I have long admired what Pancho accomplished. In fact, to honor him, years ago I named one of my cats Pancho.
Yet, I also have another take on what happened in Chihuahua during the revolution. My grandmother Turner grew up in Chihuahua. Given her skin tone, it's possible her mother was of Mexican heritage or mestizo, meaning a person of Spanish and Indigenous descent. Her father was an American doctor. She told me many stories about her life there. She loved riding horses and was quite annoyed that she was forbidden to wear pants. She was the eldest of six daughters. They mingled with the poor and spoke Spanish fluently. Her father owned a ranch and provided housing, food, medical care and education for everyone who worked for him. He also gave free medical attention to indigenous people living nearby. He was a kind man, but this made no difference to Pancho Villa. Dr. Flanagan's benevolence toward the poor was irrelevant. As far as Pancho Villa was concerned, the doctor was a wealthy landowner who should be killed and his land returned to the landless poor people.
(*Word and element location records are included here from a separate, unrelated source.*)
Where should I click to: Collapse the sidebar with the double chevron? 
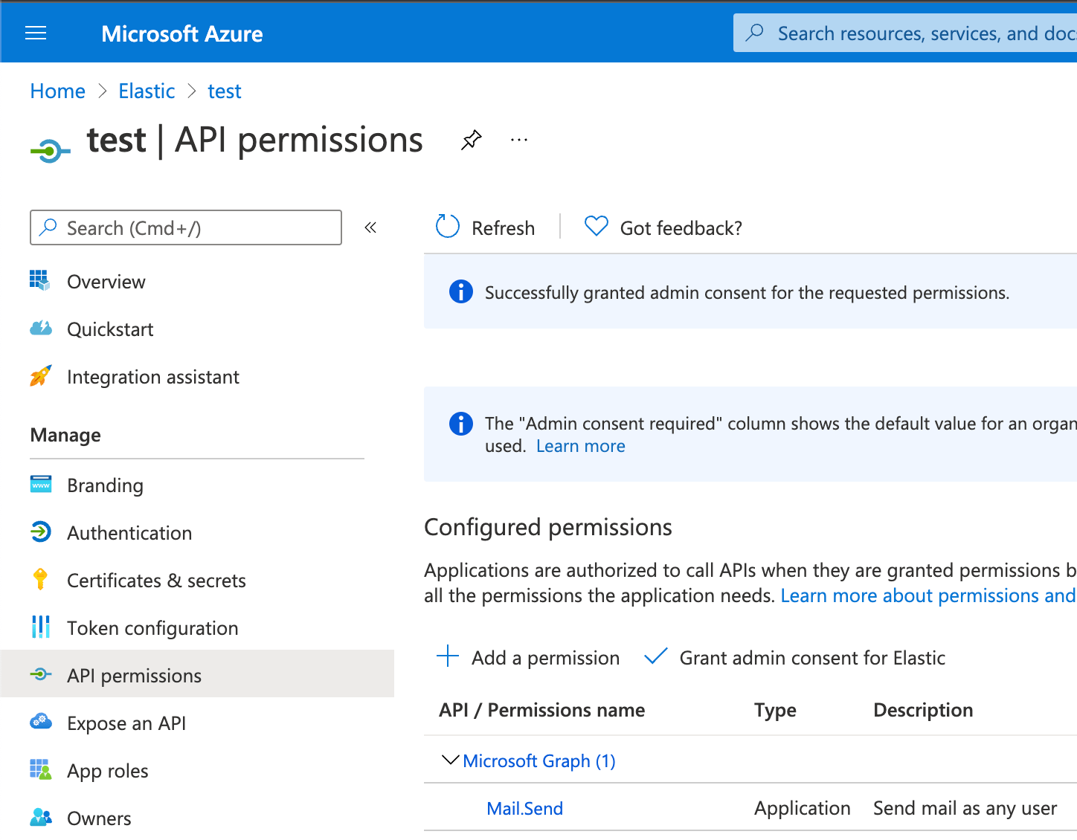coord(370,227)
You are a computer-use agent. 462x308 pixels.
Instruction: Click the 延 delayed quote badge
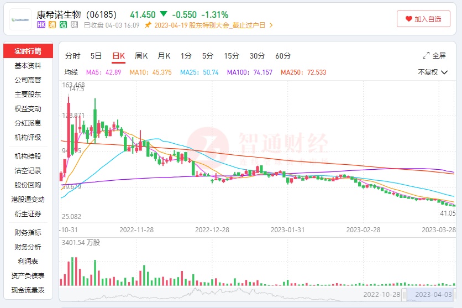click(74, 25)
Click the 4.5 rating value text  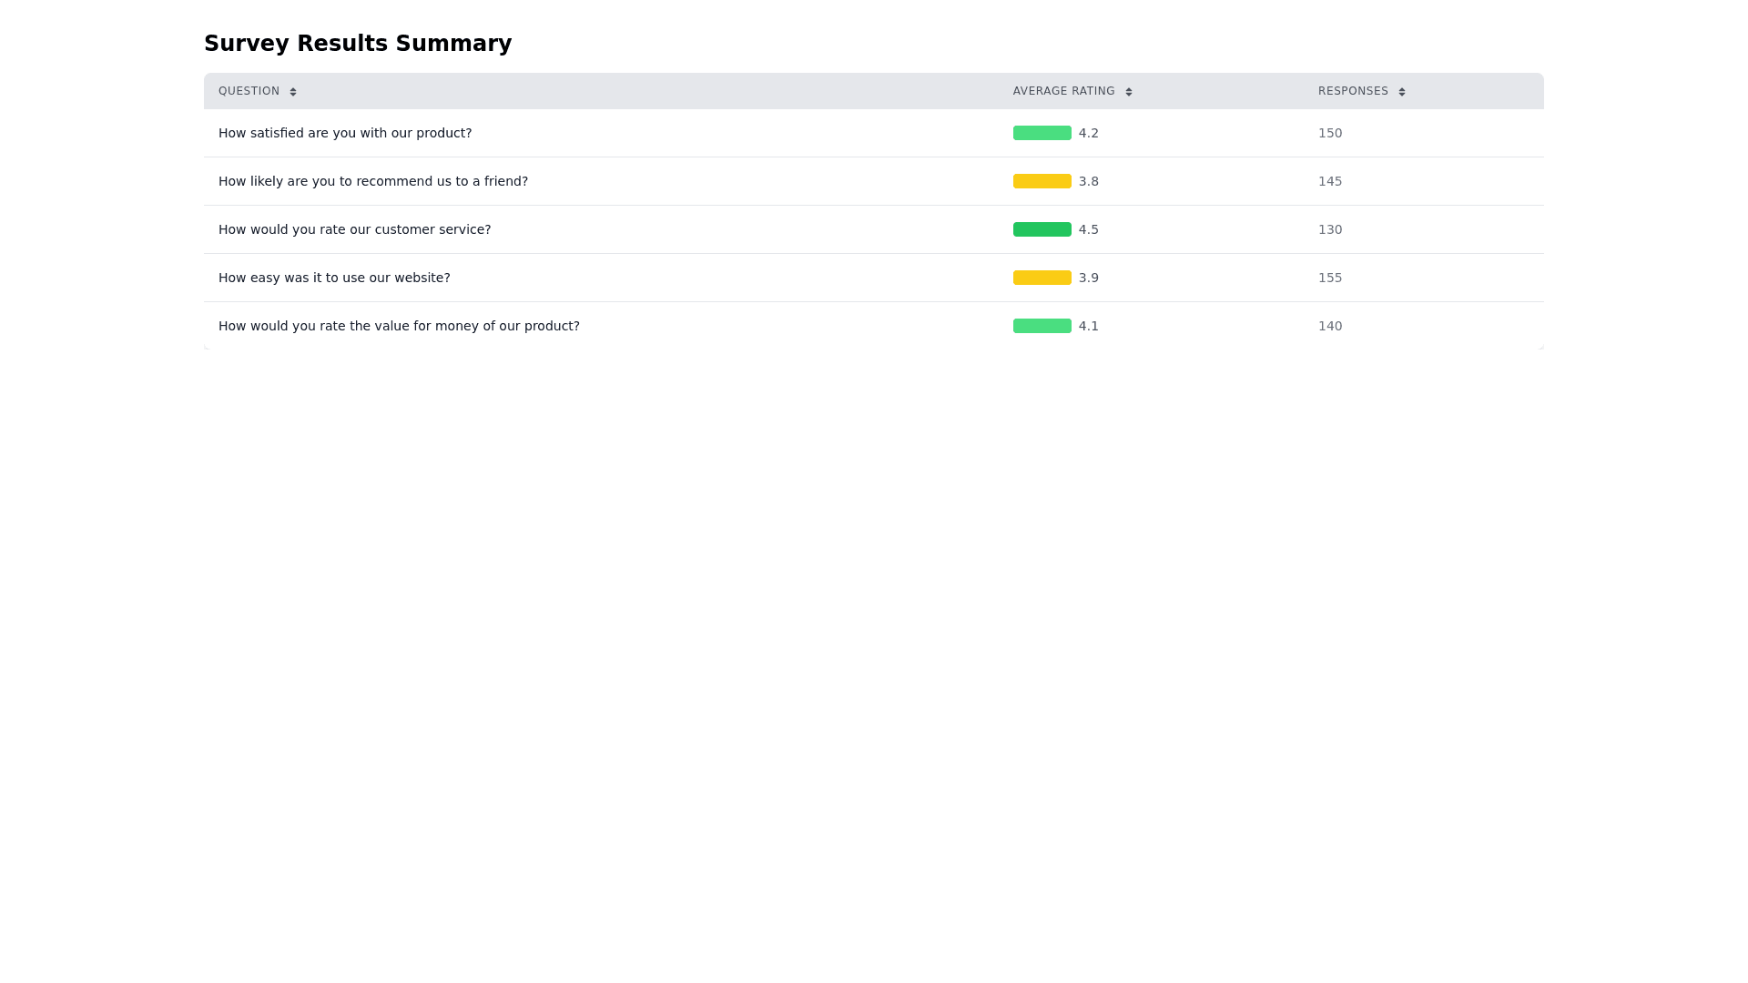1089,229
As Pancho Villa and his band of five hundred men approached their town, the Flanagans were alerted by friends. They fled by train even though sometimes other trains had been stopped and everyone murdered. Grammy said her family lay flat on the floor of a boxcar while bullets whizzed by overhead. She showed me photos framed by the doors of the boxcar, of dead bodies lying in the dusty road.
The family eventually made their way to Los Angeles. She studied to become a nurse, as did her younger sister, Eva. After WWI ended, Grammy ended up going to Santiago, Chile, to work in a hospital. That's where she met her future husband, my grandfather.
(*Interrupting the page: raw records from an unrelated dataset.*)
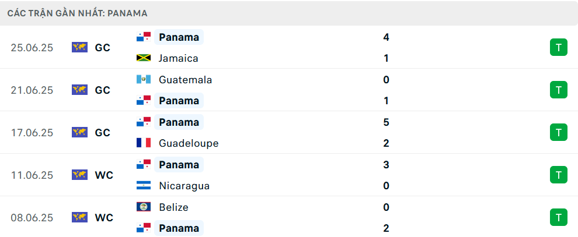Click green T badge for Guatemala match
Screen dimensions: 578x237
click(558, 90)
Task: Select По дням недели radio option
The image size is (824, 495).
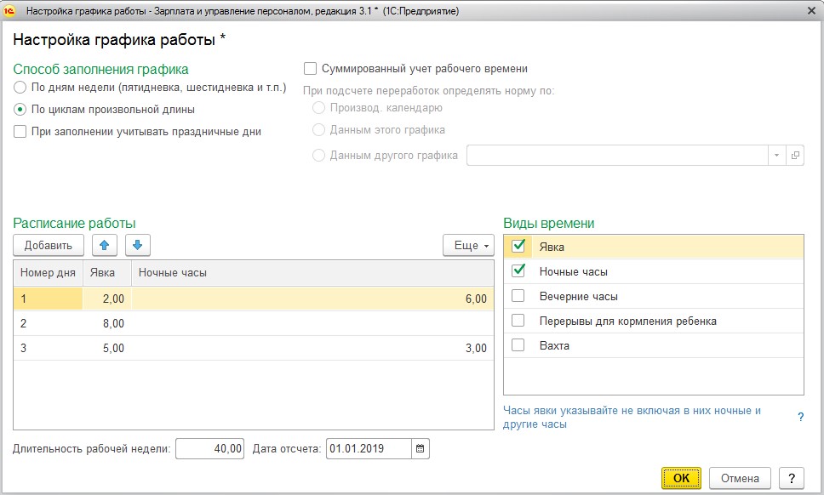Action: 20,88
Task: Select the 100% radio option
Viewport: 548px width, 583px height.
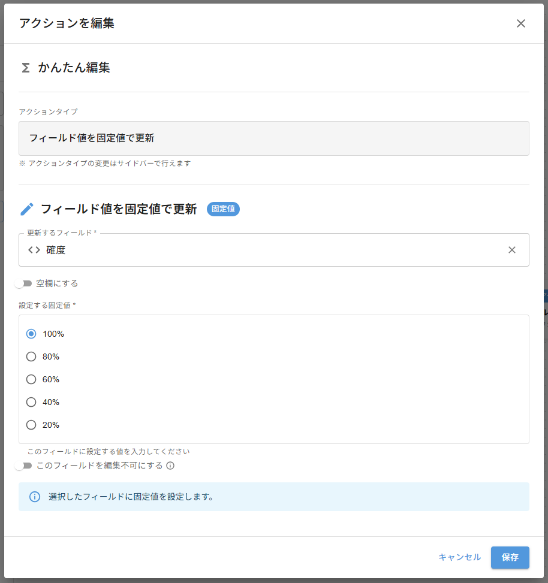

You can see my torn loyalties. I agree with the passion and mission of the revolution. Indigenous people deserved to have land stolen by the Spaniards returned to them. And I know my ancestors did not deserve to be run out of town. They were kind, generous people.
How do I reconcile these divergent perspectives? It's not easy to carry two opposing truths.
It would be easier if the truth was this way or that way, so I could take sides. There's comfort in knowing one truth, one reality. What if the truth is a contradiction? The best I can do is land in the middle. It's not easy. There's an uneasy tension when you can't reconcile conflicting views of a situation, whether it's where to house the houseless or the impact of a revolution.
Ultimately I have to embrace two realities. Maybe there's not one truth but many.
I can say with certainty, without any contradiction, that I am mighty glad my Grammy and her family made it out alive. Gracias a Dios. Maybe this is why I love studying Spanish and traveling in Mexico. It's in my blood. Even my dog Pippin is bilingual. He understands both English and Spanish, though he doesn't speak either one very well.